Wednesday, November 24, 2010

Postgame Shootaround: Maui Invitational

So last night in Maui turned out completely unlike what I predicted in this space 24 hours ago, as UConn and Kentucky managed to win and provide us a Cal vs. Cal championship game, with Michigan State and Washington playing the consolation game for third place. Without further ado, my musings on the Hawaii hysteria:
  • If you don't know, now you know.
Kemba Walker gave us another superhuman outing with 30 points against the Spartans, limiting point guard counterpart Kalin Lucas to just 10 as Sparty was forced to have Draymond Green carry the team on his back. If you had told me Walker would be averaging 30.3 points per game, I would have called you crazy more than once; but the Bronx native is getting the job done for Jim Calhoun and will have freshman Brandon Knight to contend with tonight.

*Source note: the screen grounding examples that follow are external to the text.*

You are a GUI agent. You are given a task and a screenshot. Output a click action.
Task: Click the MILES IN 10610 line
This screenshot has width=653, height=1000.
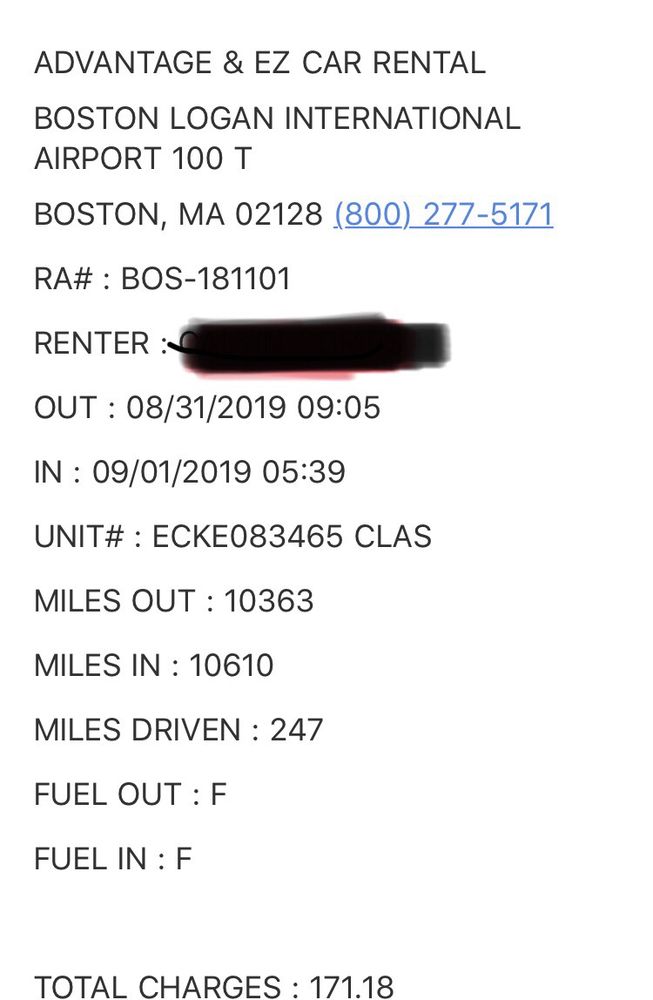154,665
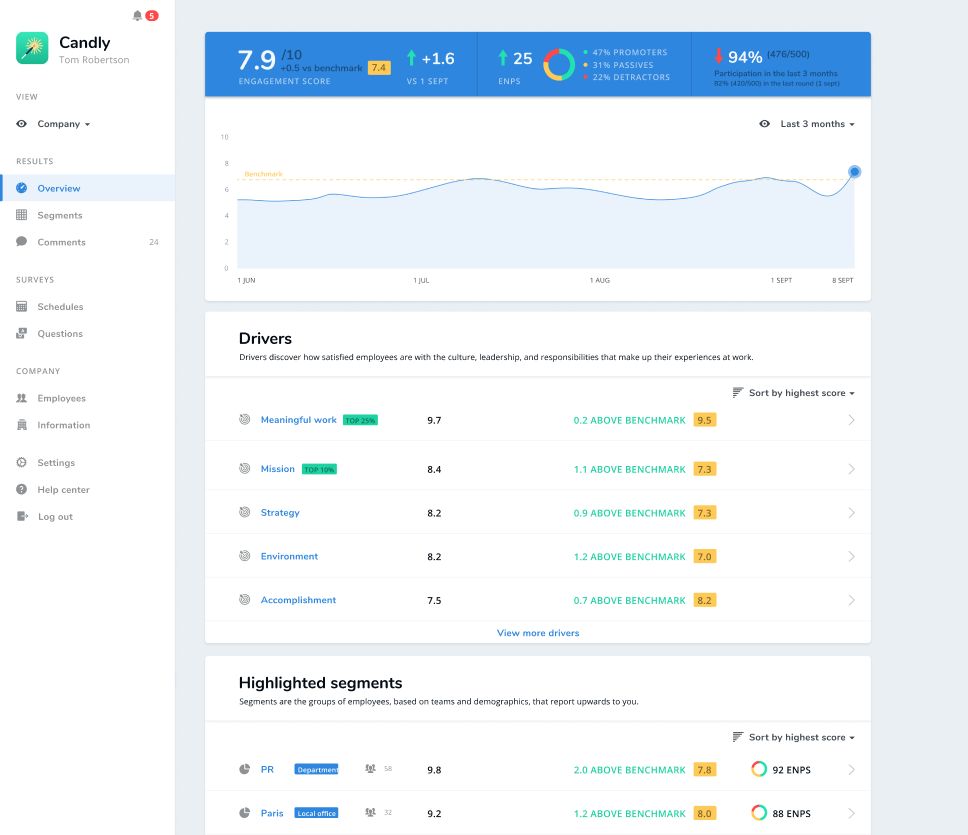Open the Last 3 months dropdown

coord(817,124)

  • Speaking of freshmen...
Knight isn't even the best first-year guy on his own team. That honor is befallen upon Terrence Jones, whose 16 points and 17 rebounds helped Kentucky defeat Washington to advance to meet the Huskies. Jones continues to average a double-double in each contest, with his last one coming against a team he almost ended up playing for had it not been for a last-minute change of heart that saw him take his game to Lexington in an attempt to bring the Wildcats their first national championship since 1998.
  • The players may change, but the results remain the same.

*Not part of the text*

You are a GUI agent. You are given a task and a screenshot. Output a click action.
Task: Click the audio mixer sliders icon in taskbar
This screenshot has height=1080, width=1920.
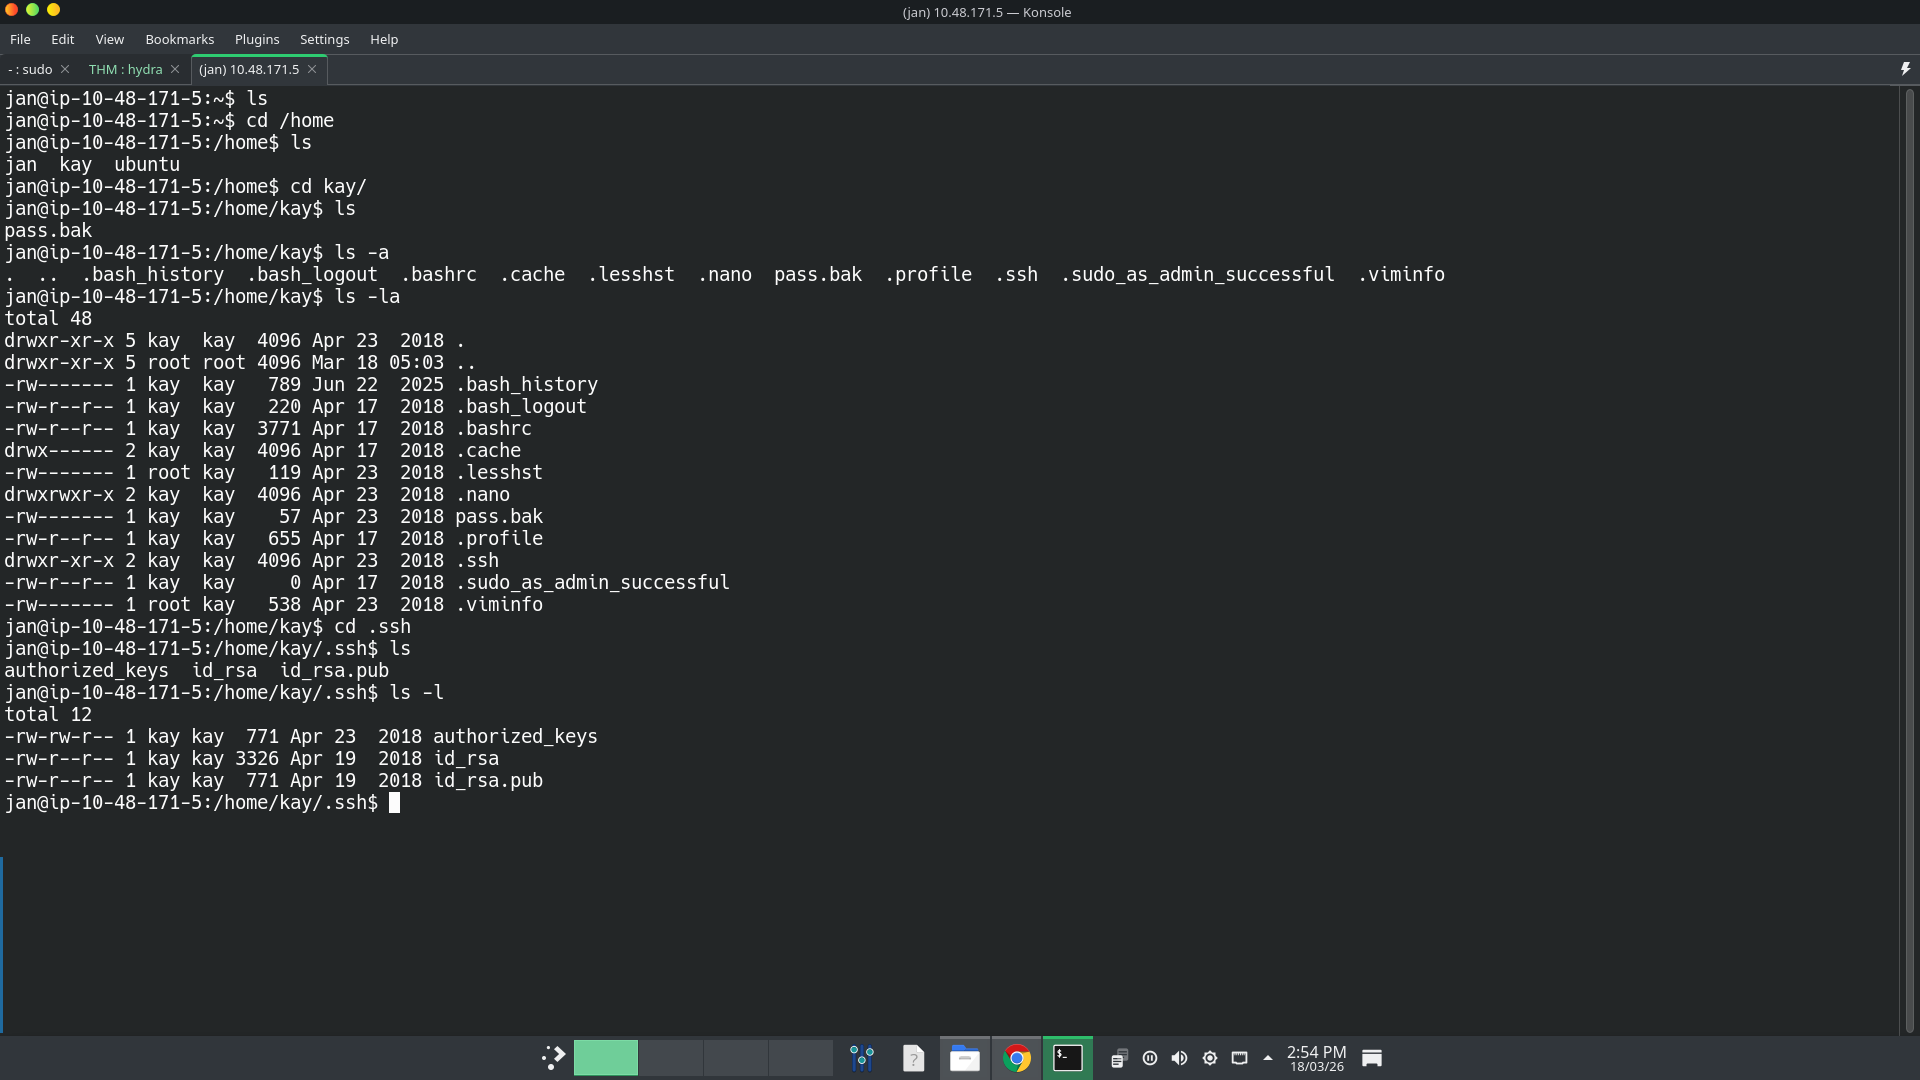tap(862, 1057)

I once again have to take a line from my friend and former colleague Joe Benigno, who has used this tag in many WFAN rants about his beloved New York Jets, because it applies to John Calipari. For all the great talent Calipari recruits on an annual basis, (even though most of it leaves for the NBA in that same time period) one thing has remained an unfortunate constant for Coach Cal: Free throw line inefficiency. The Wildcats could have beaten Washington by double digits if they made foul shots down the stretch as opposed to the 72-67 final margin. However, in typical Calipari team fashion, foul shooting down the stretch almost doomed the Wildcats in much the same manner that it cost Calipari's Memphis team the national championship back in 2008.
  • So who wins tonight?
First off, Michigan State actually gets off easy playing Washington in the third place game, as Kentucky (despite their charity stripe shortcomings) would have been a tougher and much harder to predict matchup for the Spartans. Tom Izzo needs only to focus on Isaiah Thomas and Matthew Bryan-Amaning even though Lorenzo Romar spreads the love, as noted by his five players averaging more than 10 points a contest. Where outside shooting was key for Sparty last night, tonight the biggest determining factor is guard play. Kalin Lucas needs to step up and show the world the player he has become over the last three years as opposed to the lackluster 10-point effort against UConn. Michigan State will win, but Washington will make the Spartans earn it.

In the championship, Kentucky has the marquee freshman talent, but they don't have the man who, if the season ended today, would be the Naismith and Wooden Award winner. Expect Kemba Walker to run circles around the Wildcat backcourt tonight. I mentioned UConn is a lot better than people give them credit for, even their own coach. I asked Jim Calhoun last month at Big East media day whether or not UConn would be a "sleeping giant," and he honestly didn't know. Tonight, the giant gets awakened and UConn solidifies themselves as more than just an also-ran, with Calhoun once again getting the better of Calipari in this latest chapter of their storied rivalry.